London Briefing:As shares in commercial broadcaster ITV crumble to fresh lows almost daily, the honeymoon period for executive chairman Michael Grade can be declared officially over.
Grade quit his post as chairman of the BBC a year ago to take the top job at its main terrestrial rival. Colleagues at the state-controlled broadcaster were outraged at his defection, particularly as it came during tortuous negotiations with the government over its licence fee.
It was a coup for the ailing ITV, which just days earlier had seen Rupert Murdoch's BSkyB satellite broadcasting group snap up an 18 per cent stake in an audacious stock market raid.
The controversial Murdoch move effectively blocked any potential merger between ITV and the cable company NTL - or, indeed, with anyone else.
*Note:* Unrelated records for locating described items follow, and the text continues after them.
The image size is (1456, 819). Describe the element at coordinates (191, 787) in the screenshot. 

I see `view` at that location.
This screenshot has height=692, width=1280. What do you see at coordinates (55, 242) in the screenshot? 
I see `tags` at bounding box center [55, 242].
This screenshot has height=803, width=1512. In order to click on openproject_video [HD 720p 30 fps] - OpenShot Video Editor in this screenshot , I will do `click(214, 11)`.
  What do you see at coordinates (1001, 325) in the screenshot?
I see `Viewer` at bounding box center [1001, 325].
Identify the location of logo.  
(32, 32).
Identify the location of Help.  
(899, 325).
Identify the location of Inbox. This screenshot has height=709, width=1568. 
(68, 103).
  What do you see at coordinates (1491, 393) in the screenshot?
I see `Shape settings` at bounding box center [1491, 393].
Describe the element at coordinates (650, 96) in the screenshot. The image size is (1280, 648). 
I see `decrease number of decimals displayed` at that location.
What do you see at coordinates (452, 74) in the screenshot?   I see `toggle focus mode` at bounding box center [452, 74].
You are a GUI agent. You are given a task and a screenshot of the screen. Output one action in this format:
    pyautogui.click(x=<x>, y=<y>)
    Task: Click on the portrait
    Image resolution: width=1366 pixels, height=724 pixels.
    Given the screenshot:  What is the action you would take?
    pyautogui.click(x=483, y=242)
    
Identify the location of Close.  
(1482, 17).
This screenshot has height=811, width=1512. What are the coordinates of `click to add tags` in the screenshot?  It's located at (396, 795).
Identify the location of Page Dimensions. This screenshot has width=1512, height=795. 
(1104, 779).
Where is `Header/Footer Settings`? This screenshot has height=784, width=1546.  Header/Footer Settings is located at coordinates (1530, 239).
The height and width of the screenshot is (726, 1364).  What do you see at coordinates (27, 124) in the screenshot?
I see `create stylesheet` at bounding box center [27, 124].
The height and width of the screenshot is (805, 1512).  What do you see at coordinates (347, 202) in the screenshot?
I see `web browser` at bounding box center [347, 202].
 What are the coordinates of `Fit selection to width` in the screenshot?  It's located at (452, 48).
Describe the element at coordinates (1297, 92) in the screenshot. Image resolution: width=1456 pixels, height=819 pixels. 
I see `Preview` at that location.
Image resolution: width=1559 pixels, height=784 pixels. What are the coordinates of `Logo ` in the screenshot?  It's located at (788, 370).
The Competition Commission has been deliberating over the Murdoch shareholding for some time now, and it is due to deliver its full report to the government early next month.
Last week, however, it emerged that ITV has urged the regulators to force the sale of the entire s
take, rather than just a part. Citing what it sees as the "material influence" that the stake gives Murdoch, ITV argued that anything other than total divestment "would not be effective or comprehensive".
It was this that sent ITV shares tumbling more than 3 per cent last week, to just under 93p, as traders anticipated the impact on the price if such a large stake flooded the market in a forced sale. On Monday, there came a further blow: a gloomy note from the Morgan Stanley media analyst, Patrick Wellington, who has cut his target price for ITV from 117p to 83p.
The shares responded by tumbling to just 85p, their lowest level since the group was formed in 2004.
Although recent news on advertising and audience share has been positive, the Morgan Stanley analyst believes that the outlook for ITV is less rosy than for its rivals and warns that television advertising revenue generally is likely to come under more pressure in the face of a consumer spending slowdown.
Neither is he convinced about prospects of a bid, whether from private-equity firms or rival European broadcasters.
ITV, which made its stock market debut in early 2004 at 148p a share, is not the only loser.
When it bought its stake last November, BSkyB paid 135p a share, or £930 million in total. If forced to sell at today's levels, it is looking at losses of well over £300 million (€426 million). Even for the Murdoch empire, that's a hefty shortfall.
Digging for a deal
Marius Kloppers, the 45-year-old chief executive of BHP Billiton, looks like a man in a hurry. Just six weeks after taking over at the world's largest mining conglomerate, he stunned the industry last week with his plans for a $150 billion (€102 billion) bid for rival Rio Tinto. While their mining operations are concentrated in Australia, BHP Billiton and Rio Tinto have dual share listings. Some 60 per cent of BHP's shares are listed in Australia, with 30 per cent in London, while for Rio Tinto the make up is 30 per cent in Australia and 70 per cent in London.
Any merger would be played out on a global scale. The groups are locked in price-setting talks with their customers in China, whose economy accounts for almost half of world demand for iron ore. Chinese authorities will not be thrilled at the prospect of so much of their supply being tied up in one conglomerate, but Kloppers insisted the deal would be a "customer-friendly combination". He added that an enlarged group could step up production to meet spiralling demand from China and India.
He also detailed synergies of some $3.7 billion from the deal, a huge figure, which nonetheless failed to impress some analysts. The true figure, they said, was only half that.
He also cautioned that, even if BHP offers a price large enough to persuade Rio Tinto to accept, a number of other hurdles must be overcome.